On mesurera le paradoxe quand on se sera rappelé que, si le pastis-terrasse suppose plusieurs joyeux buveurs chassés par les mesures de confinement, en revanche la lecture est une activité solitaire – on pourrait même dire que celui-ci la favorise. Alors, comment comprendre qu’on se mobilise pour défendre ces librairies où la plupart d’entre nous ne mettent les pieds qu’une fois ou deux fois par an, alors que les terrasses de bistrots ou de restaurant ne désemplissent pas dès que le temps se met au beau ?

 

Eh bien la seule idée qui donne du sens à tout cela, c’est le fétichisme. Oui, le fétichisme, qui charge de pouvoirs surnaturels des objets inanimés – tels que les livres. Il faut que le livre-papier continue d’exister, et surtout que le lieu où ses qualités s’épanouissent puisse être fréquenté. Cela explique-t-il pourquoi on ne descend pas dans les rues pour défendre nos bars ? Pas seulement : la fragilité du commerce est sans doute une bonne raison de se mobiliser pour les libraires, supposés au bord de l’asphyxie du fait du commerce en ligne, alors que les cafés ne risquent pas une telle concurrence.

 

Bon – Reste que le fétichisme est encore un peu flou pour expliquer pourquoi ces lieux de rencontre avec le livre restent si profondément ancrés dans nos cœurs ? J’avais il y a de cela quelques années commenté une citation d’Hubert Juin qui expliquait cela très bien : « Un livre, cela se dévore et se hume, c’est un parfum qui est une nourriture, une odeur qui est un incendie » écrivait-il et chacun pourra se reconnaitre dans ce jouisseur qui porte le livre neuf à son nez après l’avoir ouvert et qui palpe la pulpe du papier pour en évaluer la consistance.
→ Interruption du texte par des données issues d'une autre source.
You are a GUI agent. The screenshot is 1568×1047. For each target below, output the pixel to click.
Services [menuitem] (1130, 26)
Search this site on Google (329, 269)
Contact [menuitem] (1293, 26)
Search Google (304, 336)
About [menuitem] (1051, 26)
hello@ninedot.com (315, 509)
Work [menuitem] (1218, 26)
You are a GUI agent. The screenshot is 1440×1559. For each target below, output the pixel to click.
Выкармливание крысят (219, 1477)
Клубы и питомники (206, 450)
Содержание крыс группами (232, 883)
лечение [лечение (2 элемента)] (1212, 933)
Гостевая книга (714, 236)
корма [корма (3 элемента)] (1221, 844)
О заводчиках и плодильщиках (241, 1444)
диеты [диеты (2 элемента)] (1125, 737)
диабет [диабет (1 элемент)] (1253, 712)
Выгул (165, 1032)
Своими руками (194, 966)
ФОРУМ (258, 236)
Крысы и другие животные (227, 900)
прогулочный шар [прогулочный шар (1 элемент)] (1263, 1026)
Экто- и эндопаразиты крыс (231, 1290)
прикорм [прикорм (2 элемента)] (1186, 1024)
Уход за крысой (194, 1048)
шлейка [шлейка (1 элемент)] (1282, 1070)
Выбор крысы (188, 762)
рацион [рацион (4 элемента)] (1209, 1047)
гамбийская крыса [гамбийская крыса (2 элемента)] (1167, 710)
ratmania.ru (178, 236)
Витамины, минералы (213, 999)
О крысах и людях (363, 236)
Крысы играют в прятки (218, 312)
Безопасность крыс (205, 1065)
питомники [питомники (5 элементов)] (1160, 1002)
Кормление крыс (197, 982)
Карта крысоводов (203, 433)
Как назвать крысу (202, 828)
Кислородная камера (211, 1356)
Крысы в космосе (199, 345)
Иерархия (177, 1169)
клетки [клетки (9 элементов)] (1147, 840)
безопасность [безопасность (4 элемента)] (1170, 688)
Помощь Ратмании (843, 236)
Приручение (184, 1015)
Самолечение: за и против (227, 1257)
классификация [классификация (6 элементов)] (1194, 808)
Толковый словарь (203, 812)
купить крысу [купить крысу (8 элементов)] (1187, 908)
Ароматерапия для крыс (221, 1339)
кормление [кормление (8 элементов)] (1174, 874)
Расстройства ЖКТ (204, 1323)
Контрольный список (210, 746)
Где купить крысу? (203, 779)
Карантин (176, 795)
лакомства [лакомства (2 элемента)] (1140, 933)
Bien sûr cela explique le rejet des liseuses alors même qu’elles offrent la possibilité quasi illimitée de porter avec soi autant de livres qu’on veut – l’année littéraire entière ! Mais ne l’oublions pas : la librairie est aussi le lieu où ces sensations sont démultipliées, où pour le prix du livre que vous allez acheter vous aurez en prime le parfum de tout le stock de livres amoncelés sur les étagères. 

Le lecteur est d’abord un jouisseur qui profite du livre sans même avoir besoin de le lire. Mais il a aussi besoin d’un lieu où célébrer la cérémonie de cette rencontre. Son ennemi ce n’est pas seulement la liseuse : c’est aussi Amazon.